Records shown
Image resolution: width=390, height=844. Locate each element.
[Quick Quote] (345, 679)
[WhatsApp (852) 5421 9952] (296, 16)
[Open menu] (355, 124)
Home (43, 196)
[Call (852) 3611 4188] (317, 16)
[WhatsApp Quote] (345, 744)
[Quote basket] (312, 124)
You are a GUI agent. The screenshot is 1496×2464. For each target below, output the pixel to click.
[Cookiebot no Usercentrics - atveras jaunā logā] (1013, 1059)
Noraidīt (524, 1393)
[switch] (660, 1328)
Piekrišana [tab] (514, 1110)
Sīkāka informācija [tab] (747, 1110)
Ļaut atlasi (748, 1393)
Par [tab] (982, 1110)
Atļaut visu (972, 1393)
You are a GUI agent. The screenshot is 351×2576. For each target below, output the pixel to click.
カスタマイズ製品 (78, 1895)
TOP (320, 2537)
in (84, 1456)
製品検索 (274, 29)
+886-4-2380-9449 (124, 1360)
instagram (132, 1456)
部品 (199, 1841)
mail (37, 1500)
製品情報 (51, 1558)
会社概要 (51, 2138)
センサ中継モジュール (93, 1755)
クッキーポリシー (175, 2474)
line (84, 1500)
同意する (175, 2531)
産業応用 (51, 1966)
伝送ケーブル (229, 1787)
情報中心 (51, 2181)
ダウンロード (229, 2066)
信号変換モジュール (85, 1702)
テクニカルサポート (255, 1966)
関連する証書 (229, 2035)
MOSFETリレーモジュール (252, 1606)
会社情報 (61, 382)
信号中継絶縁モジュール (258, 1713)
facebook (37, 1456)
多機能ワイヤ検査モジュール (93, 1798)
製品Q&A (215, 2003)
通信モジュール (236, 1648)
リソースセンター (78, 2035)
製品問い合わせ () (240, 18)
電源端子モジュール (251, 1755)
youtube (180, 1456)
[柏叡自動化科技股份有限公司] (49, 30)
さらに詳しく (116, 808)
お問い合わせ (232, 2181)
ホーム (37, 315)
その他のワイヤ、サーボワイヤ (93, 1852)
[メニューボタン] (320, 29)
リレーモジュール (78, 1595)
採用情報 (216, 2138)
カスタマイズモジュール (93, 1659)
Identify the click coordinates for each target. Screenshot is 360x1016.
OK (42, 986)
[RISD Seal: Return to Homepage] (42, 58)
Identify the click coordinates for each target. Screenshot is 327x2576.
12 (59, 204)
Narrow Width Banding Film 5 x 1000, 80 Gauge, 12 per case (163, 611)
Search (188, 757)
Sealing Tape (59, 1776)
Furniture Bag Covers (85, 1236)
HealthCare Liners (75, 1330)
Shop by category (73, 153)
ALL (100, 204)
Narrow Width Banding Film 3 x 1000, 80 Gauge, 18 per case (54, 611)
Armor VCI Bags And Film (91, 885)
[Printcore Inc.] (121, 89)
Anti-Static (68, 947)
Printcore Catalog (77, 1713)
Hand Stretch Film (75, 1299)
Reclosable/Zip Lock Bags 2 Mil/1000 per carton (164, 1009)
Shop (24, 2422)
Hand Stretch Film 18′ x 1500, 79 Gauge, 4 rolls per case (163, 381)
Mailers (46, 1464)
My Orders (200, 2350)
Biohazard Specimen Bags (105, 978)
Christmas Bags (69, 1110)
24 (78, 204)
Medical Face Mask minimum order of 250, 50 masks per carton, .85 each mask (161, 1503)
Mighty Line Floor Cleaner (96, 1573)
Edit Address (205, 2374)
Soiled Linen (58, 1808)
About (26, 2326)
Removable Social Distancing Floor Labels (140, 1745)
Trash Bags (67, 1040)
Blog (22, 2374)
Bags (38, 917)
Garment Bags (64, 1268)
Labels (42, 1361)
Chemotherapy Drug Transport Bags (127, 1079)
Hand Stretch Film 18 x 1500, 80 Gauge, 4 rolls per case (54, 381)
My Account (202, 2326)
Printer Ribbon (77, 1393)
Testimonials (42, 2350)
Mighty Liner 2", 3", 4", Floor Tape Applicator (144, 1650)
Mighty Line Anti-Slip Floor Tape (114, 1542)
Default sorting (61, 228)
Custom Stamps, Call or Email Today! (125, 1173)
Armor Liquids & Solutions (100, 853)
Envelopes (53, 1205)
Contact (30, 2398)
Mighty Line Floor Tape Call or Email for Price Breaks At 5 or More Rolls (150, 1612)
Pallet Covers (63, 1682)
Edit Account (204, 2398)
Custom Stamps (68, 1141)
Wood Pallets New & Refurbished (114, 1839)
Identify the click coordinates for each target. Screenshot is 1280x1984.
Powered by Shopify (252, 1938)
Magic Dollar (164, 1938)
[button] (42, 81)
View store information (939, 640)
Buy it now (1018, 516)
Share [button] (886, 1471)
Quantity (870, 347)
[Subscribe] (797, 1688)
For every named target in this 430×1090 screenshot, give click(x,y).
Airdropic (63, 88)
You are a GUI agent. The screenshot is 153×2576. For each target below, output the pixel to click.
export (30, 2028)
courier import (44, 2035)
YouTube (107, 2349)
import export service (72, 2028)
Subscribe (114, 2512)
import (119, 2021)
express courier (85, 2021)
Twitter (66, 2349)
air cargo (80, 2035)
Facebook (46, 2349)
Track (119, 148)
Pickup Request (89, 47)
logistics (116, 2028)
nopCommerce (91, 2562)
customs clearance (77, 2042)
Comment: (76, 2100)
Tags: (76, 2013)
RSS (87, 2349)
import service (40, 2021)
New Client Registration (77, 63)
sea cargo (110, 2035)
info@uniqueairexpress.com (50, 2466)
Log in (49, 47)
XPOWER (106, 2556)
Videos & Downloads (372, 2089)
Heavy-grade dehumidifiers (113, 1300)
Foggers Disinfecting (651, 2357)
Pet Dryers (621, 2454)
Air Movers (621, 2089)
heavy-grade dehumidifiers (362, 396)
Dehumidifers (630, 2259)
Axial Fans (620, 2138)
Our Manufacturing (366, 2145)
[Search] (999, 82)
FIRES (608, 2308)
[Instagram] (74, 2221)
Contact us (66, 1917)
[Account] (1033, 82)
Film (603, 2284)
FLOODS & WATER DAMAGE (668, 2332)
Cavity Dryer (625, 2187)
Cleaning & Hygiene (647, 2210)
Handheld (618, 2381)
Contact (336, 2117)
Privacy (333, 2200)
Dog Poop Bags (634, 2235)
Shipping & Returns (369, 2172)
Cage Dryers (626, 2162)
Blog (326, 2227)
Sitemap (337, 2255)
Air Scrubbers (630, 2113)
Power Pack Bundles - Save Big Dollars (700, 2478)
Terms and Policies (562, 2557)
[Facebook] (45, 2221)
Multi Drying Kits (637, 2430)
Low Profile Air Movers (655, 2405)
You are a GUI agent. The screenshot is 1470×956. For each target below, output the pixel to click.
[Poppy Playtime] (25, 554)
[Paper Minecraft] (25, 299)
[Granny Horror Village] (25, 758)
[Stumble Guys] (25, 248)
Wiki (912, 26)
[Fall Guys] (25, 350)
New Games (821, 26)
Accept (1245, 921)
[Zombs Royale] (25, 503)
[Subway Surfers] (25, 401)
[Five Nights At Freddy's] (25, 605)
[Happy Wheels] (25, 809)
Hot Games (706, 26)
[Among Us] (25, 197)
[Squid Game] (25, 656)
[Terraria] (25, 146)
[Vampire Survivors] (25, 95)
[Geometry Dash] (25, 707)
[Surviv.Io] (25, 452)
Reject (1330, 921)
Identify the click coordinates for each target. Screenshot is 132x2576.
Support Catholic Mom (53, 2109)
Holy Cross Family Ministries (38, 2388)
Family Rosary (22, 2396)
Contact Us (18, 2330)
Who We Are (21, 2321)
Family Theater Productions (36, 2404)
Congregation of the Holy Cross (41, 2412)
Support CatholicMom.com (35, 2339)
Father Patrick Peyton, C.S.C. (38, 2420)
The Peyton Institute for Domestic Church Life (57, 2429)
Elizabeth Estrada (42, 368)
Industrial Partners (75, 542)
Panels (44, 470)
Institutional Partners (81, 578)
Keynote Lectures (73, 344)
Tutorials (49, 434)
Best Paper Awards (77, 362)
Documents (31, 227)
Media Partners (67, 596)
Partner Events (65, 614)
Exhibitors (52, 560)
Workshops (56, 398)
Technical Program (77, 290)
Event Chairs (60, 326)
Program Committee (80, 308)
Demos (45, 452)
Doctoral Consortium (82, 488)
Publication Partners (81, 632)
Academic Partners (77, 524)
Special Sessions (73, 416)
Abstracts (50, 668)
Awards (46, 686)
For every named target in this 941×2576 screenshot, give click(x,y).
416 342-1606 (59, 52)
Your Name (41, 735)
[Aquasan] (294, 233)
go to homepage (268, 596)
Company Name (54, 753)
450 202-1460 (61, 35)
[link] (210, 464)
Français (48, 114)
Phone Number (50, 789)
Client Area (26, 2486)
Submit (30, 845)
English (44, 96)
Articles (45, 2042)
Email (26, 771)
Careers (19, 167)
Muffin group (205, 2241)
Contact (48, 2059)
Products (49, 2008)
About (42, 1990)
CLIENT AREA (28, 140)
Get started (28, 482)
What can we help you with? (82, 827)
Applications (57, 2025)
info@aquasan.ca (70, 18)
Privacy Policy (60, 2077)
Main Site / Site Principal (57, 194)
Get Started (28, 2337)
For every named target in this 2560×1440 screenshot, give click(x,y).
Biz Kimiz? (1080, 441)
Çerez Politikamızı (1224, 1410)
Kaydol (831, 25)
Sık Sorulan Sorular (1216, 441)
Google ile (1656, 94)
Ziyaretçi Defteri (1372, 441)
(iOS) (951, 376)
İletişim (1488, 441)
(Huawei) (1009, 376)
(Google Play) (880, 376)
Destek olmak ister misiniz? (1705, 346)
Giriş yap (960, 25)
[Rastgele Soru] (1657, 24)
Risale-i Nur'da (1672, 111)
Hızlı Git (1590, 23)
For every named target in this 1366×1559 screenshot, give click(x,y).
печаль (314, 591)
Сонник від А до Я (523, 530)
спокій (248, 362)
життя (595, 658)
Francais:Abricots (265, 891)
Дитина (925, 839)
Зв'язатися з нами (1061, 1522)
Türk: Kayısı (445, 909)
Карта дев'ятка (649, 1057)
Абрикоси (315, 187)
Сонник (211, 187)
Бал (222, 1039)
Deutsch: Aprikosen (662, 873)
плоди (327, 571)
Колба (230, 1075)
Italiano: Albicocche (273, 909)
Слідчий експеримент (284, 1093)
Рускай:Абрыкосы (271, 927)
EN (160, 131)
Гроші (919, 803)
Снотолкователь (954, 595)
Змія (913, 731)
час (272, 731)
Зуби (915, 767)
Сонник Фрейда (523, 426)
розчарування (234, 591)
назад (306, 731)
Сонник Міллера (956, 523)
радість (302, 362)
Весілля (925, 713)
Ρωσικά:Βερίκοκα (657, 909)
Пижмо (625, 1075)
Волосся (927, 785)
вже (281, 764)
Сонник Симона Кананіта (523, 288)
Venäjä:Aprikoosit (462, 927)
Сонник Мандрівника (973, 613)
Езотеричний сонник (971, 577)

What is required
Show the lines above with "pixel".

Completed exercise
You are a GUI agent. The screenshot is 1496×2464. For each target below, output the pixel to click.
You are a GUI agent. The screenshot is 351×2576. For each target below, output the pixel to click.
You are a GUI agent. The screenshot is 153×2576. For each target below, output the pixel to click.
You are a GUI agent. The screenshot is 1470×956. For each target below, output the pixel to click.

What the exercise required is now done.